Stratford was born and raised in Invercargill and had his first taste of winning when he won the junior title at 17.
"It's a bit like a disease, once you get placed you can't really get out of it," he said.
Since his first win he has competed up and down the country, as well as in Australia and Britain.
Stratford has been a South Island representative eight times since the 2001-2002 circuit and a trans-Tasman representative for the 2006-2007 and 2008-2009 years as well as being on the 2011-2012 British team.
The Golden Shears win was something he had been working towards for five or six years but unexpected this year because he finished fourth, he said. "It was actually a shock and a wee bit emotional."
Stratford took out the competition through the quality of his shear.
His shearing had been mentored by many people over the years, he said. The people who had helped him had actually got him there. "It's their reward too."
At home, Stratford has a wife, Lisa, and two children, Seb, 7, and Lexie, 2, and works for Grant Moore Shearing in Winton.
Stratford spends most weekends in January away from his family during competitions and was away a week before the Golden Shears.
Despite it being hard to leave his family behind, the support and understanding he received from his family was great, he said. "I've got an extremely great wife."
His win this year had not stifled his dream of winning the Golden Shears Open. However, he was still a few years away from winning, he said.
Stratford is still a while off retiring. He wants to continue competing for five years and shearing generally for five years after that. "If the body can handle it."
Shearing puts a lot of pressure on the body - individual ewes can weigh up to 80kg.

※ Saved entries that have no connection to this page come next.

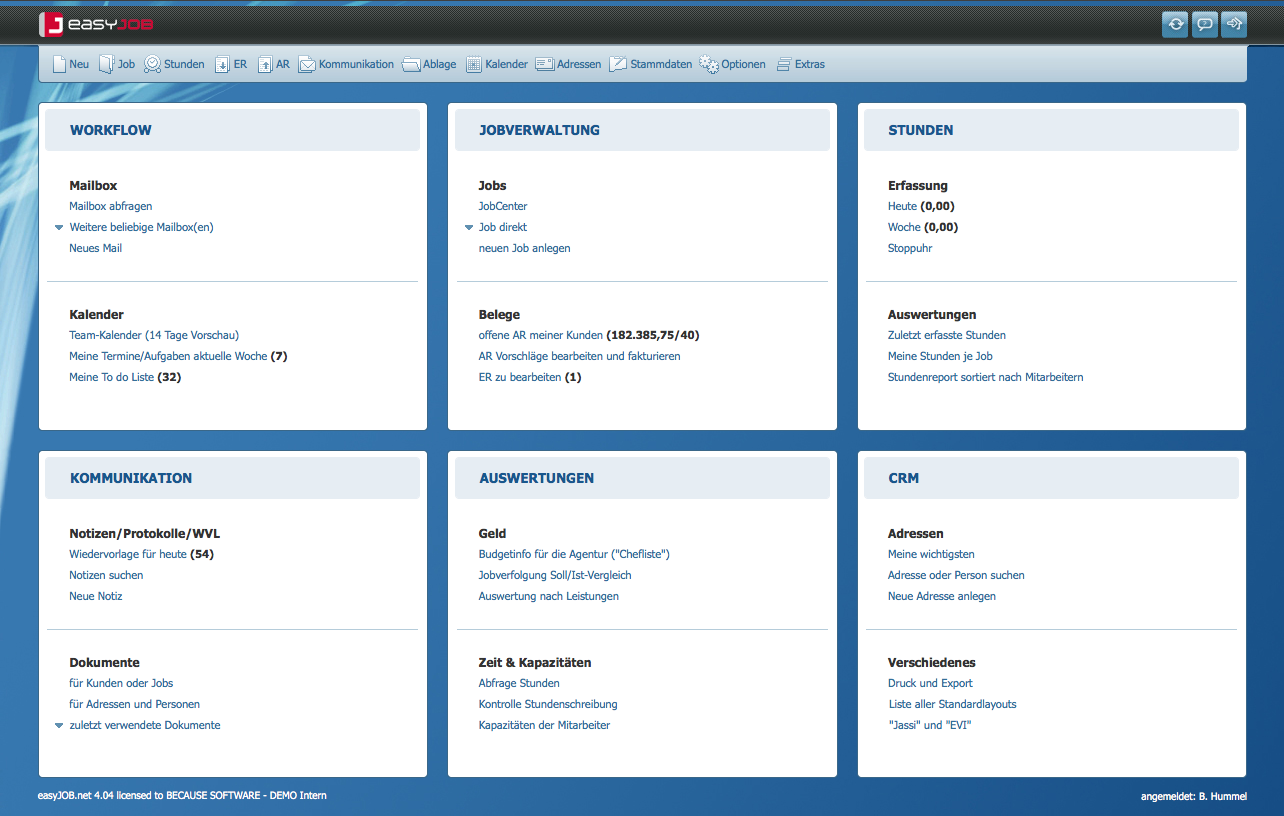
Task: Click the Adressen card icon
Action: pyautogui.click(x=545, y=64)

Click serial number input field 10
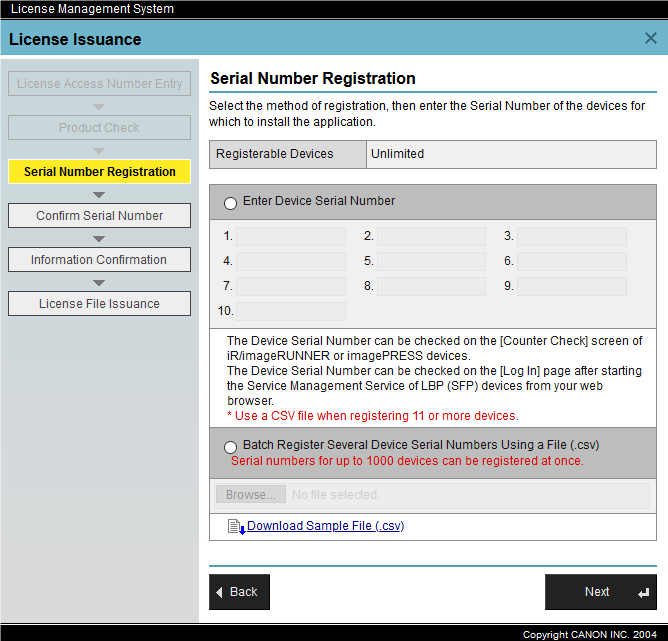point(291,312)
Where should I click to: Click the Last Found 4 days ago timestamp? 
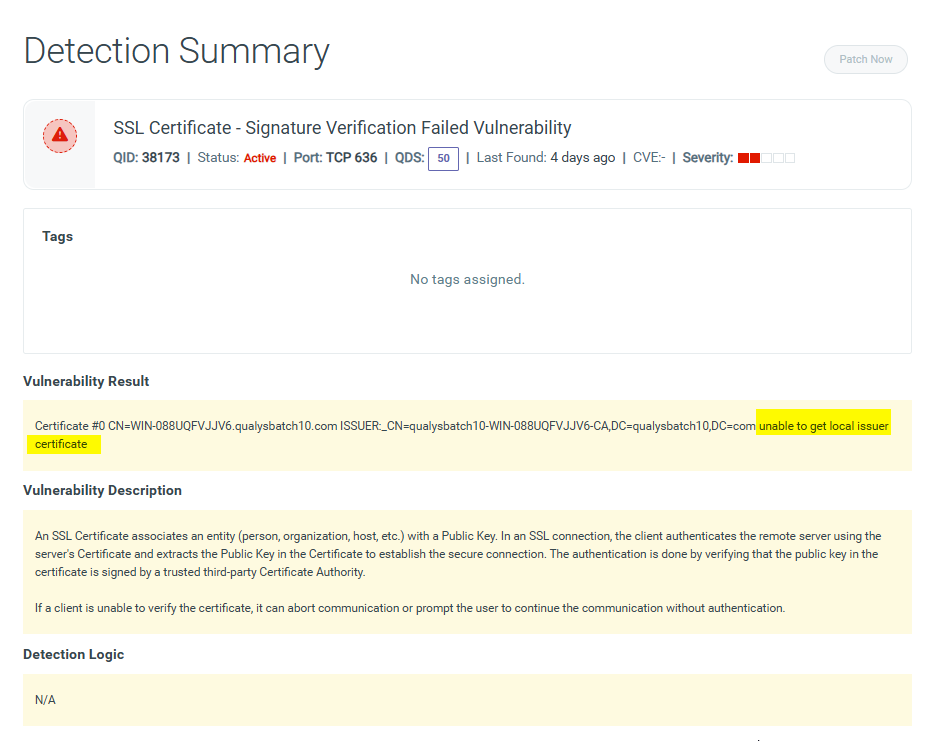[x=545, y=158]
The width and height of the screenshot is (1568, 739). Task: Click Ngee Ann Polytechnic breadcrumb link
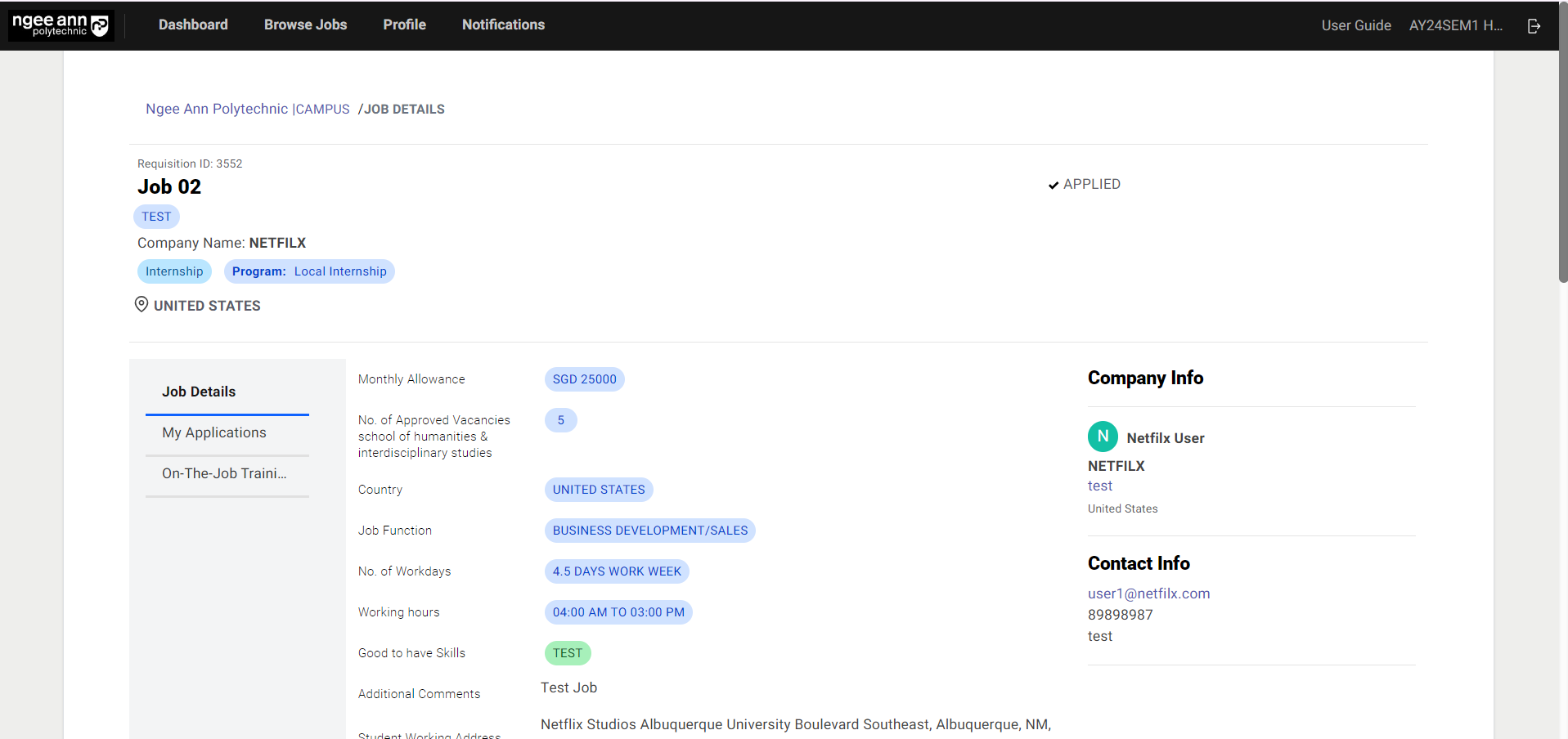pos(217,109)
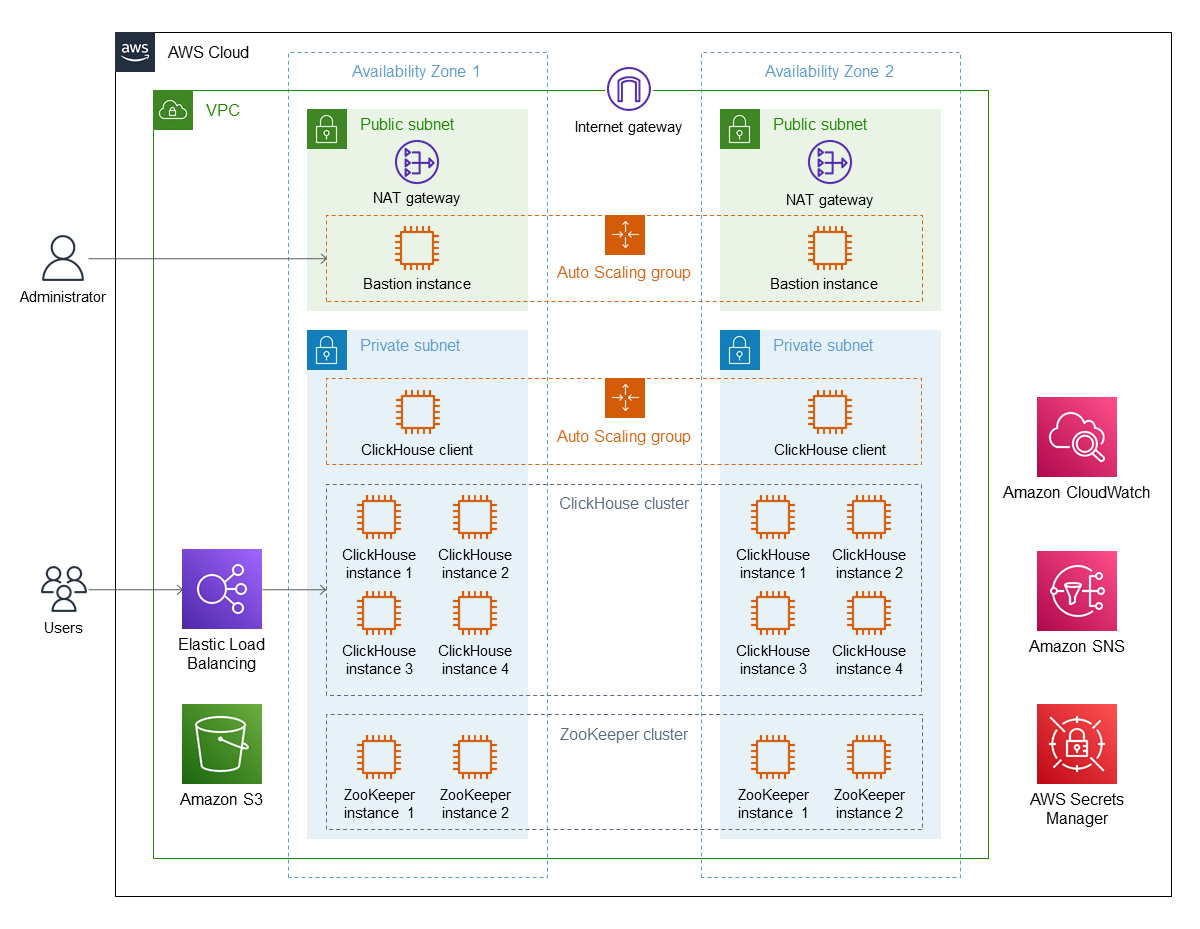Click the NAT gateway icon in Availability Zone 1
Viewport: 1200px width, 929px height.
point(417,162)
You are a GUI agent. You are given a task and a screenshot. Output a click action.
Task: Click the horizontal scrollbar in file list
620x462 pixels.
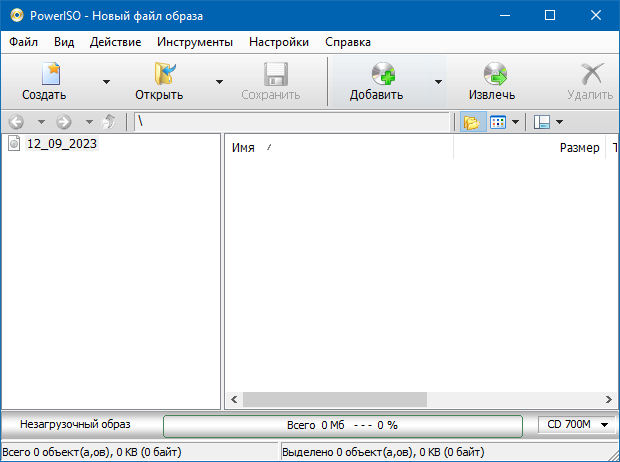pos(335,400)
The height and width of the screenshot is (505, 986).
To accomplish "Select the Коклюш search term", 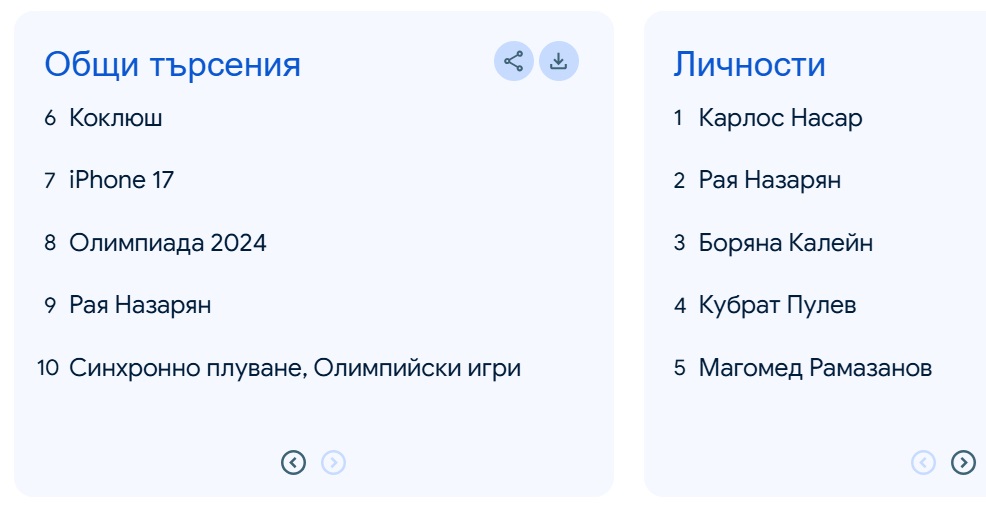I will pos(116,118).
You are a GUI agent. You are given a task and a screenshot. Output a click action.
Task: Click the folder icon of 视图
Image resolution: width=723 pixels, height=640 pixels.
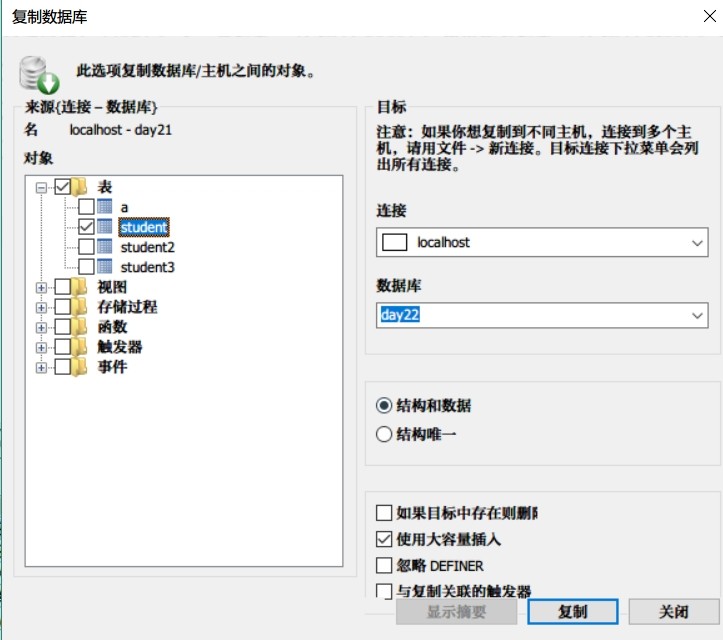pyautogui.click(x=79, y=287)
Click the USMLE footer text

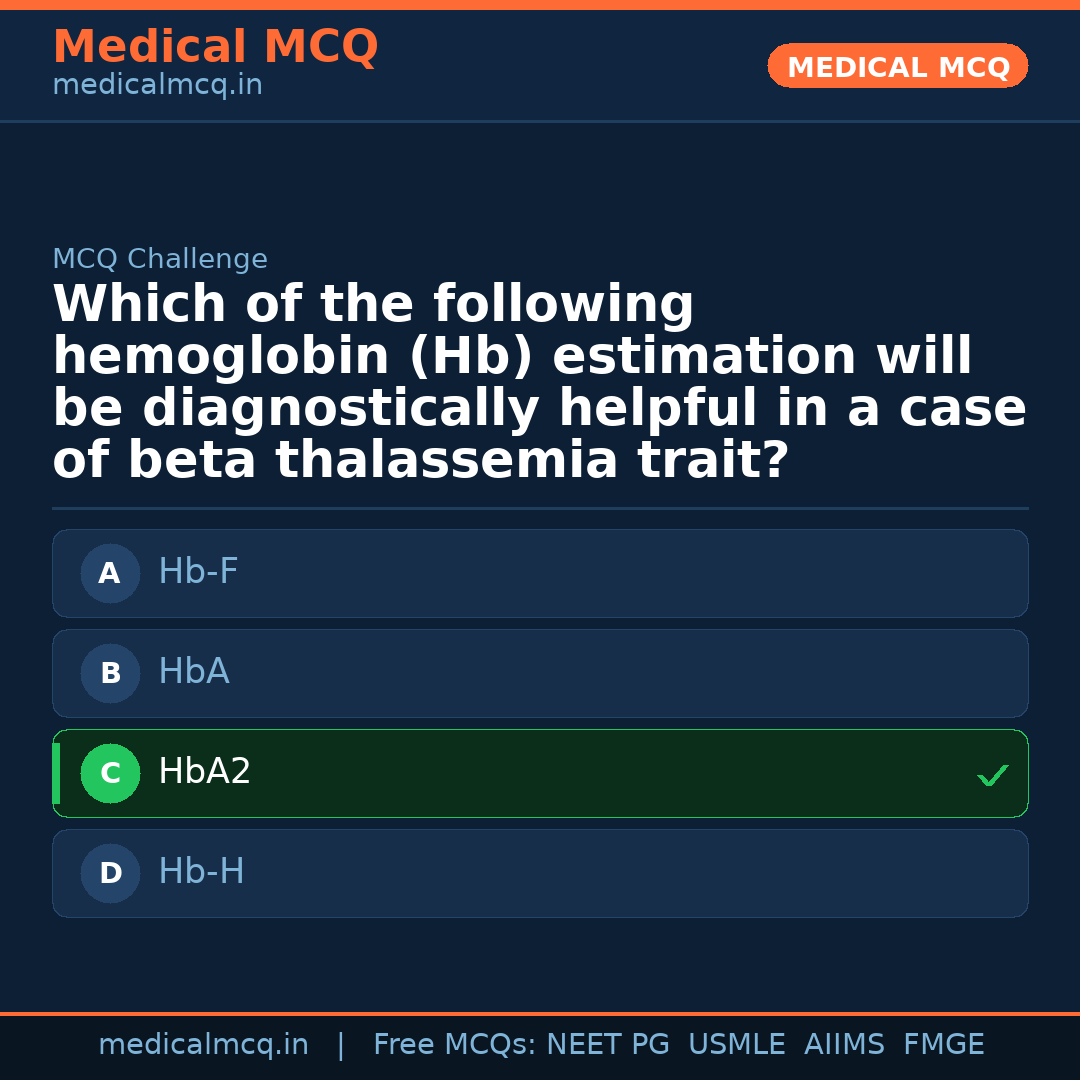click(x=737, y=1045)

"Some people say shearing 300 sheep a day is like running a marathon," Stratford said.
The hardest part of competing was not the physical side, it was the psychological. Having the ability to compete without choking was difficult, he said.
The win at the Golden Shears this year gained him $1800, before tax, and a year's rental of a Hyundai Santa Fe courtesy of PGG Wrightsons.
"It's not about the money, it's just about being there," Stratford said.